You still have to start from some known place, which is usually the stylus side view of a microscope (as we have been doing). Otherwise there is no reference on which to base the math.
On the ET2 SRA system, you have a total rear-of-the-arm movement (of an approximately 7" arm) of about .3 inches, displayed in .001 inch increments.
I suppose I could be totally missing something with the A90. But since I don't seem to have any problems with setup and good results of other cartridges, so far, at least, my conclusion is that the A90 is somehow flawed with regards to high modulation tracking/tracing. Either the line contact radius is too large (tracing 'pinching') or I've still not found a suitable tracking angle... which is very hard to imagine.

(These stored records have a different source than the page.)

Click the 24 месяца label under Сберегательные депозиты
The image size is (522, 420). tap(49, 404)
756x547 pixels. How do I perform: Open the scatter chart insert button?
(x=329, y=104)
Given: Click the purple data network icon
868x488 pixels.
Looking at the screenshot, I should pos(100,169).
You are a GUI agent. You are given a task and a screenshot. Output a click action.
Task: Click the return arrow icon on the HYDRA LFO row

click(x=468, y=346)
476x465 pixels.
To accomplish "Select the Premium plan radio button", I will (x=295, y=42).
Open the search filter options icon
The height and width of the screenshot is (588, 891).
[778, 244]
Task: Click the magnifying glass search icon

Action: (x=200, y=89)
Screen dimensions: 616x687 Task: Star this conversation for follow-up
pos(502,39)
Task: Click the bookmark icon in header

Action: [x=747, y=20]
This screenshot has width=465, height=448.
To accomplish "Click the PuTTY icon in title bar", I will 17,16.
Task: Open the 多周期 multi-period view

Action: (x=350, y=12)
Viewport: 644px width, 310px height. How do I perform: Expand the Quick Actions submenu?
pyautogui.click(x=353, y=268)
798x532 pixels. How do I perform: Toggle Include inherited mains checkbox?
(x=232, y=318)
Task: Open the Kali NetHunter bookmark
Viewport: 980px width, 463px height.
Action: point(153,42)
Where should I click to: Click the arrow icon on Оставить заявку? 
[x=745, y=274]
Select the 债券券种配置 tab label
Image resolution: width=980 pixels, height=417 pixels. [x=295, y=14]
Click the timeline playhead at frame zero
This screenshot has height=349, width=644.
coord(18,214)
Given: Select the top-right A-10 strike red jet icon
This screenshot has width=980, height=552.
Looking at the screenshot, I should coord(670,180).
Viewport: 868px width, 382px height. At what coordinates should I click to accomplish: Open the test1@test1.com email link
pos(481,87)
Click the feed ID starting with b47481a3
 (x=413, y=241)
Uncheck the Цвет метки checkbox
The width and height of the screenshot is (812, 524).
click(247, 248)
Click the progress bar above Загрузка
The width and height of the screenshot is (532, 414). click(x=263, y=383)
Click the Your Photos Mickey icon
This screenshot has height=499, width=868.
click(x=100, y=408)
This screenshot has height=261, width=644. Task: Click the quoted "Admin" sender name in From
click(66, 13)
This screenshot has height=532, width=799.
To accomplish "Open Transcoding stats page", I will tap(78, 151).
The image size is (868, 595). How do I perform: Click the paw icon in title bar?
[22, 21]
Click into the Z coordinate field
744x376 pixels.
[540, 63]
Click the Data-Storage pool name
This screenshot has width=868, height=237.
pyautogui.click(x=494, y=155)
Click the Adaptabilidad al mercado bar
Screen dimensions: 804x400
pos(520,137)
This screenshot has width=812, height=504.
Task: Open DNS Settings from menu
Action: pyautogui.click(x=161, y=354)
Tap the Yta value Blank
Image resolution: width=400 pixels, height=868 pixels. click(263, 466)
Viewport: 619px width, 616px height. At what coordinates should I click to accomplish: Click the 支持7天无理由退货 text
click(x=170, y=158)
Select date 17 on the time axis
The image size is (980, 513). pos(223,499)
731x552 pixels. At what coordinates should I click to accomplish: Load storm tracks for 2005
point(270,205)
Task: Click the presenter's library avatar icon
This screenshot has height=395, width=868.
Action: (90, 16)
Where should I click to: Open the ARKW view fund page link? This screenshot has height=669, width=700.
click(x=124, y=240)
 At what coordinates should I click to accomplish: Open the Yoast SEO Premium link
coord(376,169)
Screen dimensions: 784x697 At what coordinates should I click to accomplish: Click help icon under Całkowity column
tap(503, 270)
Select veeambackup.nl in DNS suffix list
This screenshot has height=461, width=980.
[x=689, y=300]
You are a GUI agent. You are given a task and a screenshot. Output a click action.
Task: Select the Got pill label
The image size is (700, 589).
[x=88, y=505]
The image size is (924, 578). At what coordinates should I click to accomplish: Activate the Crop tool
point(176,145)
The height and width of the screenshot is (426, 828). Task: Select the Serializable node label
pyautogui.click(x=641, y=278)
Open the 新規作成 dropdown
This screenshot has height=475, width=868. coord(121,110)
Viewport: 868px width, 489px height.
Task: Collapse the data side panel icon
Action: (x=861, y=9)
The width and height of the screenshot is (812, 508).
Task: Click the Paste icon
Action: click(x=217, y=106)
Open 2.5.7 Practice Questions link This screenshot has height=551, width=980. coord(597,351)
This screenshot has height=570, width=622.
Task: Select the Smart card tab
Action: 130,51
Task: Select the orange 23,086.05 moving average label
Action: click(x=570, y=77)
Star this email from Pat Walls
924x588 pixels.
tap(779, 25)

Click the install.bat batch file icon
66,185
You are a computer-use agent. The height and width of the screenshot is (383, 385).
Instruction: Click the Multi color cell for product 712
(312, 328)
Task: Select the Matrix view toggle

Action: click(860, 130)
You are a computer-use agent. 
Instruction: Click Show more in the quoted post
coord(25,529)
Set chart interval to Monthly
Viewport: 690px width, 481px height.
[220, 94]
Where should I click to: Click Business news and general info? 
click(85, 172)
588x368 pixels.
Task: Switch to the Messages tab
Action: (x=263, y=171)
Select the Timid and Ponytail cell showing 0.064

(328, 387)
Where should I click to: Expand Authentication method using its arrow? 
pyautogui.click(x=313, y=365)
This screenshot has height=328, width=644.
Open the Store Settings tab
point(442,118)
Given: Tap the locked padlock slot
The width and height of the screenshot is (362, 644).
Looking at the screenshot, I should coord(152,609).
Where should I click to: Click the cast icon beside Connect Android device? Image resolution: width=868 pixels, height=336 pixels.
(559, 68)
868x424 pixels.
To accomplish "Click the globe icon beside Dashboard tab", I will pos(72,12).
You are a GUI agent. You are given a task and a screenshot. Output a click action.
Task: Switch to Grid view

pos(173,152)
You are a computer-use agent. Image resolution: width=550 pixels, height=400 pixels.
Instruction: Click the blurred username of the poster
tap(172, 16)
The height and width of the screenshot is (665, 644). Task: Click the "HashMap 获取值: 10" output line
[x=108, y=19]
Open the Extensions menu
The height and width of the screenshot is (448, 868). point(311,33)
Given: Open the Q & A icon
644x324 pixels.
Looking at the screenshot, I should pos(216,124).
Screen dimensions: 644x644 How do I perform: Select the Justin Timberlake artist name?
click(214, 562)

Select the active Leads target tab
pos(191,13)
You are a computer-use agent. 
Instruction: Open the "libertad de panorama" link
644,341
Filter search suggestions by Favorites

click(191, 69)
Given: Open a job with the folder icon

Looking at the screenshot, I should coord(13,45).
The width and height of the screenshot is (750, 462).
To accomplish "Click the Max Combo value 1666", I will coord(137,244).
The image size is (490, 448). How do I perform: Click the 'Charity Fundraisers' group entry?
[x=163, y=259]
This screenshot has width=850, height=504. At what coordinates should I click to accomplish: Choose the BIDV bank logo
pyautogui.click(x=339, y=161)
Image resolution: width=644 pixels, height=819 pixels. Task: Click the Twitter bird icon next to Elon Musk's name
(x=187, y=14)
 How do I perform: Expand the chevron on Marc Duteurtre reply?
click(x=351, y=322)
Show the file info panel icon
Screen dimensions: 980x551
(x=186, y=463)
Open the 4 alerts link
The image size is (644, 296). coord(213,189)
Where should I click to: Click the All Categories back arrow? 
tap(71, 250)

Some records that set it off to varying degrees include the GRP pressing of Cat Steven's Tea For The Tillerman, just about every track with strong lead vocal (tks 2,3,6 S1); Chris Isaak recent two record oldies set, most songs with strong mono vocals; most any MONO record with primarily vocals, etc. Easy listening music is mostly flawless because it's not demanding, Sheffield DTD are usually quite good unless a particular track has strong vocals in the center (Thelma Houston comes to mind). Etc.